The cluster is all set up and you are ready to run an experiment! From `/learning-traffic/scripts`, run:  

`./run_rllib.sh -f /Users/kathyjang/research/rllab-multiagent/learning-traffic/examples/rllib/figure_eight.py -s`

--- 
### Results and Caveats
The experiment is now being run! Results are by default logged in ~/ray_results

The `run_rllib.sh` script can be run with a few different flags:  
* -f is required, indicates the script to be ran on the cluster
* -s instructs the cluster to shutdown after the script is done running
* -b runs the script in the background (recommended for long experiments)
* -n TODO: This is listed as an option in `run_rllib.sh` but there's no if clause supporting it, nor do I see an analog in https://github.com/richardliaw/rayutils/blob/master/rayutils/rayutils.py Whoever wrote this can you chime in? 

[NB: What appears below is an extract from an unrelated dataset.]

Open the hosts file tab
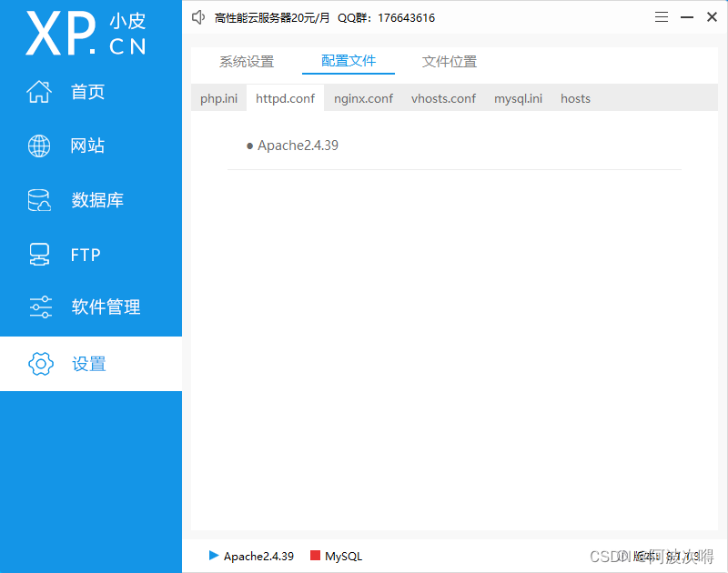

For background users: RLlib uses `screen`, a Linux utility for managing processes in order to run scripts in the background. This means your experiment is running in a "screen" separate to the main screen you can interface with. If you ran an experiment with the -b flag, here's how to check up on the progress of your experiment. Login to the cluster and enter `screen -r` in order to reattach the other screen. Once reattached you should immediately be able to see the stdout string of your running experiment. To detach from this screen, hit `Ctrl-d` to signal for commands to be sent to screen rather than than the shell, then hit `a`. 

## Close Clusters

If you didn't run `./run_rllib.sh` with the -s option, then you will need to shutdown the cluster manually. To do this, log on to the cluster and run:  

`ray2 shutdown`

## Troubleshooting


- NOTE: If pyarrow is an issue or Ray is being an issue, this is what I did. basically you have to completely get rid of ray and reinstall it again
  - source activate [your_env]
  - `rm -rf ray`
  - repeat the following until `which ray` returns blank:
    - `which ray`
    - `rm [the output of which ray]`
    - this gets rid of the binary installed. Idk if this is necessary but I did it. after this step it’s as if ray never existed on your system
  - Go to directory you want to install ray and run: `git clone https://github.com/eugenevinitsky/ray.git`
  - `cd ray/python`
  - `python setup.py develop`
  
  
  
* pip install for rayutils doesn't work
    * this is being run in "editable" mode
    * NOTE: Richard Liaw's Git README suggests that you run the following command: `pip install git+https://github.com/richardliaw/rayutils.git`. I suspect there's something wrong with the repo structure, because rayutils is nowhere to be found after pip returns a successful installation. My edit does the pip installation in "edit" mode, and the #rayutils at the end of the command denotes the name of the package
    TODO: Could someone confirm that ^ doesn't work?